Want to learn more about Twilio Forums? Check out our FAQ page here.

Caption (Speech-To-Text) support for Twilio Programmable Video

Is there anybody able to support caption for Twilio Programmable Video using Twilio ecosystem or Google Cloud?

Any insights would be appreciated.


  • sbrijmohan
    sbrijmohan admin
    edited August 19

    Hi @sotheara — this isn't something I've tried yet. I think it is going to be tricky, it would probably require a good deal of knowledge around webRTC so that you can extract the raw audio from the participants to send to a speech-to-text service. Technically, it should be possible to use Google Cloud speech to text there is more information on it in this article, but I'm not entirely sure how much of a lift that is.

    @pnash do you have any insight on this?

  • Hey @sotheara, this is something I've thought about before, but I've not actually built myself, so all I have is ideas.

    I am assuming that what you want here is to capture the audio from each participant in a conversation, send that off to a speech-to-text service, then take the result and send it to the other participants in the room so that it can be displayed on their screen, over the video as a caption. If you are looking for something different, then let me know, but that's what I'm going with.

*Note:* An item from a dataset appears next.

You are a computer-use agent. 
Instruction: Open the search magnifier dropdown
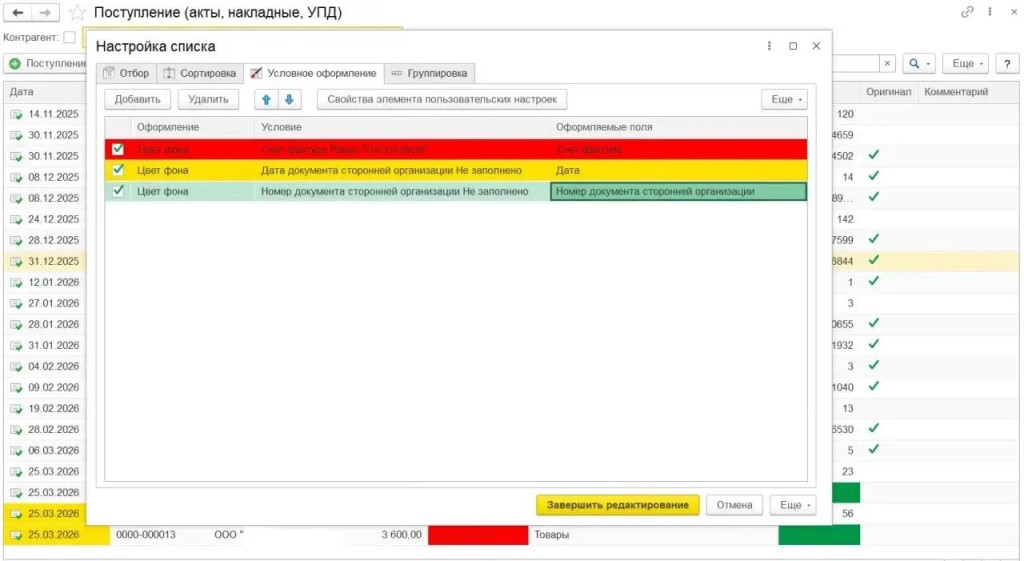pyautogui.click(x=918, y=64)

    Twilio doesn't have an in-house speech-to-text capability, so we will want to use another service, like Google Cloud's speech-to-text. In the Chrome browser you can actually access this service for free using the WebSpeech API. I wrote an article that shows you how to translate speech-to-text in browsers that support the WebSpeech API here. In browsers that don't support this, you will need to capture the audio and send it off to the transcription service yourself, this seems like quite a good blog post that explains how to do that.

    Once you receive the result for each participant, you need to then send the transcribed text to the other participants in the room. The Video SDK provides a way to send arbitrary data to other participants using the DataTrack API. There's a good blog post on how to connect participants using the DataTrack API here.

    The DataTrack API is ephemeral, so it doesn't store the text you are sending. If you want something more permanent you could add the Conversations SDK to the application and send the transcribed messages as if they were chat messages. This blog post will show you how to add Conversations to a Twilio Video room.

    So, like I said, I haven't done most of this and these are suggestions. I hope that it perhaps points you in the right direction though.

  • @pnash Thank you so much for your ideas. Will bring it to the team and let's see what we can do. I'll update the progress once I have one. :smile: